Советская номенклатура была глубоко консервативна не только в своем сознании и политической практике, но и в идеологии. А главное, она мыслила в категориях политических и бюрократических институтов. С критикой коммунистических партий Запада можно было до известной степени смириться, поскольку сами эти партии и логика их функционирования были вполне понятны. Такой же Центральный комитет, такое же Политбюро. Аппарат принимает решения, члены партии выполняют.
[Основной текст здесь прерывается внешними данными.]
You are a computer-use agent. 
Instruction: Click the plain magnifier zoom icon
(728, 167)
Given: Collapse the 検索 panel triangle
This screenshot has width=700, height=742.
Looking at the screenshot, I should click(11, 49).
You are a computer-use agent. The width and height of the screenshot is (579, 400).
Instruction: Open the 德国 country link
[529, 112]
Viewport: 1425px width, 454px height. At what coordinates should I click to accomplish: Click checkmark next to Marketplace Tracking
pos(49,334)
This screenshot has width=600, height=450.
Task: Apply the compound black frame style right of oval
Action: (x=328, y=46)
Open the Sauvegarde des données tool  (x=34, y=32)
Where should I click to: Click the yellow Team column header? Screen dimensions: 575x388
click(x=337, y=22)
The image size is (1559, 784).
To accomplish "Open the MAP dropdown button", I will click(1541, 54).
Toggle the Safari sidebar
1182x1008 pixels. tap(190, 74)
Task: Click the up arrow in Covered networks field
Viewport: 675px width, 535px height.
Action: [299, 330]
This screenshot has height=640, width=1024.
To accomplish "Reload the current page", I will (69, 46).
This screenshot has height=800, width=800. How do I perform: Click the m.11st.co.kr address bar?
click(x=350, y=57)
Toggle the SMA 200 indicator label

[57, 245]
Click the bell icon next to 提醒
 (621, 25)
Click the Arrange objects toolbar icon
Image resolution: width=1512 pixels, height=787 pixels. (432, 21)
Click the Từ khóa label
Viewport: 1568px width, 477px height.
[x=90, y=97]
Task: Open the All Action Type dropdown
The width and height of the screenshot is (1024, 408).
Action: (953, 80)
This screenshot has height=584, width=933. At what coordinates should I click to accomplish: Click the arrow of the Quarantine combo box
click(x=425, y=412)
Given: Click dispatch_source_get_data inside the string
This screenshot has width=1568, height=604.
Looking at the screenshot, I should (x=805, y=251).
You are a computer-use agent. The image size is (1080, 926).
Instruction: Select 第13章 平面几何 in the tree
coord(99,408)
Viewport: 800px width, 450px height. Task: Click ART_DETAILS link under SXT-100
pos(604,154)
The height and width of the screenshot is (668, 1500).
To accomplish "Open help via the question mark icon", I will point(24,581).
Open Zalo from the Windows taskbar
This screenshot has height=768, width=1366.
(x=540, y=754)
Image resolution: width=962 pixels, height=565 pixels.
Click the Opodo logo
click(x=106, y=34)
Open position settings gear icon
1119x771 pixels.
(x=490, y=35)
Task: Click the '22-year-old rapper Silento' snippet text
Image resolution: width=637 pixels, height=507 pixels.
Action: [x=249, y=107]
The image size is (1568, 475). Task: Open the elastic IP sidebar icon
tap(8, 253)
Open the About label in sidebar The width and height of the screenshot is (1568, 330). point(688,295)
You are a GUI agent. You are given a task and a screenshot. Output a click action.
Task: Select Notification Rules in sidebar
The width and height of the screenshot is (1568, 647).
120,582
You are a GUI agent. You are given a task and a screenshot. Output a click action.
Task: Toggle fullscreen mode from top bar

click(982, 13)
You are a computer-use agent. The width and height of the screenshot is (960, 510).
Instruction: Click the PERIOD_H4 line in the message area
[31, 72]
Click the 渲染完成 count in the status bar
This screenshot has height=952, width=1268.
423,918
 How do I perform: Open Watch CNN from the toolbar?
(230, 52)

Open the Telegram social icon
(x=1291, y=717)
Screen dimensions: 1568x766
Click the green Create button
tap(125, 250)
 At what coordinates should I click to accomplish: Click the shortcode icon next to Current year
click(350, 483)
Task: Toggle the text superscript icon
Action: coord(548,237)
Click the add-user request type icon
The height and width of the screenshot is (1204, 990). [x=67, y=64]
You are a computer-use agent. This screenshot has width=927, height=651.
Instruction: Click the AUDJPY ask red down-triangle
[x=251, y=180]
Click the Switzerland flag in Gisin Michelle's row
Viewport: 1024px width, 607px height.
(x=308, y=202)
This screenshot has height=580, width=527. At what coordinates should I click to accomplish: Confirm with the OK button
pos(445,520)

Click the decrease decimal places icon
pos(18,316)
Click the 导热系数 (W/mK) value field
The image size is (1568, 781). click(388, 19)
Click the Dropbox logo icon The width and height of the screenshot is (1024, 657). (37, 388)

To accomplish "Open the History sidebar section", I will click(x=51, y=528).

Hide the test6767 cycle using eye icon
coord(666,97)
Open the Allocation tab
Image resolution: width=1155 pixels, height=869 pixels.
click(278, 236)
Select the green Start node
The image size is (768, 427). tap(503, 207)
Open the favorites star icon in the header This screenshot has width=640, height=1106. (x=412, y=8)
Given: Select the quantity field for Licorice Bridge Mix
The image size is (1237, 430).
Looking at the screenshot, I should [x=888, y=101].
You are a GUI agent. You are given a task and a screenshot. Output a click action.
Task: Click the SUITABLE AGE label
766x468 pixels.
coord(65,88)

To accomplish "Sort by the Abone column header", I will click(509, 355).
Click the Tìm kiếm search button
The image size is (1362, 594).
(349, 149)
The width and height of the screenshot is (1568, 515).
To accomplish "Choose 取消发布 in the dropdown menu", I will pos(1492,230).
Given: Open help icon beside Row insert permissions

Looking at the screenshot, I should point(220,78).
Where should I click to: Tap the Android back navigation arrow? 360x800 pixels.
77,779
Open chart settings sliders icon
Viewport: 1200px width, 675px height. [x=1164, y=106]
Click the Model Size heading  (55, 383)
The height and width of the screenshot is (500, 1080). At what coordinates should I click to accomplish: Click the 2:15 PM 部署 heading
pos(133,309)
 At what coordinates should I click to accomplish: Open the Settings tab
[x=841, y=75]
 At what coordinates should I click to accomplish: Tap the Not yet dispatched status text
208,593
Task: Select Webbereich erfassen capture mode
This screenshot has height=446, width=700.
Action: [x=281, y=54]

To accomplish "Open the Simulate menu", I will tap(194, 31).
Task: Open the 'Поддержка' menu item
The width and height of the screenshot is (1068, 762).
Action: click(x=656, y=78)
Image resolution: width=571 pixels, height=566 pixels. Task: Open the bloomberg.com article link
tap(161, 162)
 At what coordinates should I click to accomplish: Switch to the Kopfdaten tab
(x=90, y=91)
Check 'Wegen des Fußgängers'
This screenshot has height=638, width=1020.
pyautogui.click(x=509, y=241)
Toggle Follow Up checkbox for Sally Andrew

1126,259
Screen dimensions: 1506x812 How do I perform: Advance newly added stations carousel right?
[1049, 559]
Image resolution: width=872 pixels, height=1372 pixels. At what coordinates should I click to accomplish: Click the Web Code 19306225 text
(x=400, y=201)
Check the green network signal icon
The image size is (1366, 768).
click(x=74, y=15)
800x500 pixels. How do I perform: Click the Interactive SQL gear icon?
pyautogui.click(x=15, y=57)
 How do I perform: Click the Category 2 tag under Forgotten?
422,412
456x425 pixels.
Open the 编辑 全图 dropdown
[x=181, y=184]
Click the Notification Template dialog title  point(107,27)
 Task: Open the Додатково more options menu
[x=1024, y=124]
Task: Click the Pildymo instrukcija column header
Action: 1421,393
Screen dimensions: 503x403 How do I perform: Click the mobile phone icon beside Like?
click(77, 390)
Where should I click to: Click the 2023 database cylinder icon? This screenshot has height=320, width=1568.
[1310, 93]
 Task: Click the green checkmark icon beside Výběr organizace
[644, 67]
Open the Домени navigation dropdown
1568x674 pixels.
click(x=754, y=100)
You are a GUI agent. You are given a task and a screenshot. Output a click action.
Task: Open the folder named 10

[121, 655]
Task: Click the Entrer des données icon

По этой логике социал-демократы на самом деле были лучше коммунистов, а консерваторы лучше, чем социал-демократы. Все подобные партии представляли собой политические машины с понятным и удобным устройством, но чем дальше вправо - тем больше доступа к реальной власти, тем больше связь с правящим классом. А следовательно, тем серьезнее партнер. Коммунисты - вечные оппозиционеры. Они в этом качестве удобны при создании и расчете политических комбинаций. Предсказуемы, управляемы. Но настоящими партнерами должны быть те, кто реально правит. Власть у буржуазии, значит, ориентироваться надо на буржуазные партии.
Разумеется, политика - это «искусство возможного», а лидеры, отвечающие за большую страну, не могут руководствоваться исключительно своими идеологическими симпатиями. Это понимали даже Ленин с Троцким, заключая Брестский мир с Германией. И уж тем более трезвым прагматиком считал себя Сталин, санкционируя пакт о ненападении с Гитлером. Но не надо думать, будто внешняя политика СССР была всегда тотально прагматичной. Триумф прагматизма наступил после Карибского кризиса, когда революционная Куба чуть не втянула Москву в новую мировую войну. Опять же, генералы имели свои практические соображения, дипломаты - свои, но реальность революционного пожара на Карибах, противостояние крошечного острова с гигантской империей имели свою динамику, заложником которой оказывалось хрущевское Политбюро, все еще зараженное коммунистическим идеализмом. Когда стало ясно, чем все может закончиться, в Москве испугались всерьез. А на заявления Фиделя Кастро, обещавшего публично принести себя и все население острова в жертву мировой революции, вежливо ответили: «Спасибо, не надо».
Не потому, что пожалели кубинцев, у которых в случае войны не было ни малейшего шанса выжить, а потому, что не видели смысла в мировой революции. Все и так было хорошо.
Кастро с товарищами немного обиделись. Они уже были вполне готовы погибнуть в ядерном пожаре, а им предложили гарантии безопасности, массовые закупки сахара и поставку тракторов. В Москве же окончательно поняли, что с леваками дело иметь рискованно, до добра это не доведет. Че Гевара мог сколько угодно сражаться в Анголе и Боливии, это никак не влияло на оценку ситуации советскими чиновниками.